Large language models (LLMs) exhibit insufficient high-level planning capabilities for complex mathematical reasoning and code generation, and relying solely on few-shot prompting fails to reliably elicit high-quality explicit planning. Method: We propose targeted training—rather than prompting alone—to improve explicit plan generation. To this end, we introduce CRISP, the first dataset specifically designed for high-level planning, featuring automated high-order plan generation coupled with dual validation (LLM-based adjudication and downstream task evaluation), and adopt a small-model fine-tuning strategy. Contribution/Results: Experiments demonstrate that fine-tuned small models significantly outperform large models using few-shot chain-of-thought prompting. This work provides the first systematic empirical validation that explicit planning requires dedicated training. Moreover, it reveals strong cross-domain transferability of planning capabilities, establishing a new paradigm for interpretable and generalizable complex reasoning.

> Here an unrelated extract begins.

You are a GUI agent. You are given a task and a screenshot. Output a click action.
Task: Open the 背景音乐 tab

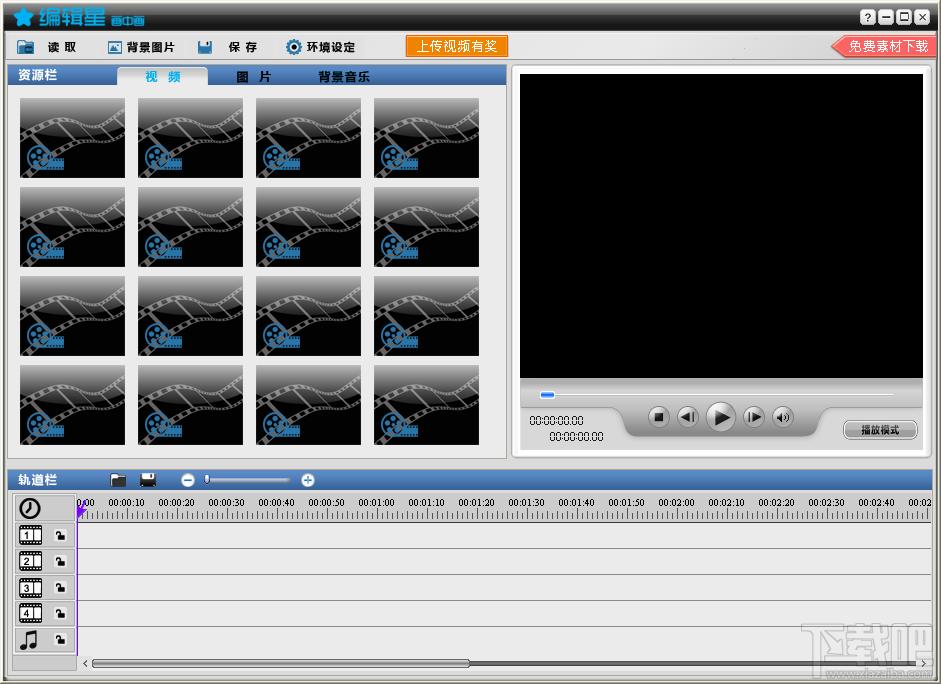pyautogui.click(x=344, y=77)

Recent advancements in large language models (LLMs) underscore the need for stronger reasoning capabilities to solve complex problems effectively. While Chain-of-Thought (CoT) reasoning has been a step forward, it remains insufficient for many domains. A promising alternative is explicit high-level plan generation, but existing approaches largely assume that LLMs can produce effective plans through few-shot prompting alone, without additional training. In this work, we challenge this assumption and introduce CRISP (Complex Reasoning with Interpretable Step-based Plans), a multi-domain dataset of high-level plans for mathematical reasoning and code generation. The plans in CRISP are automatically generated and rigorously validated--both intrinsically, using an LLM as a judge, and extrinsically, by evaluating their impact on downstream task performance. We demonstrate that fine-tuning a small model on CRISP enables it to generate higher-quality plans than much larger models using few-shot prompting, while significantly outperforming Chain-of-Thought reasoning. Furthermore, our out-of-domain evaluation reveals that fine-tuning on one domain improves plan generation in the other, highlighting the generalizability of learned planning capabilities.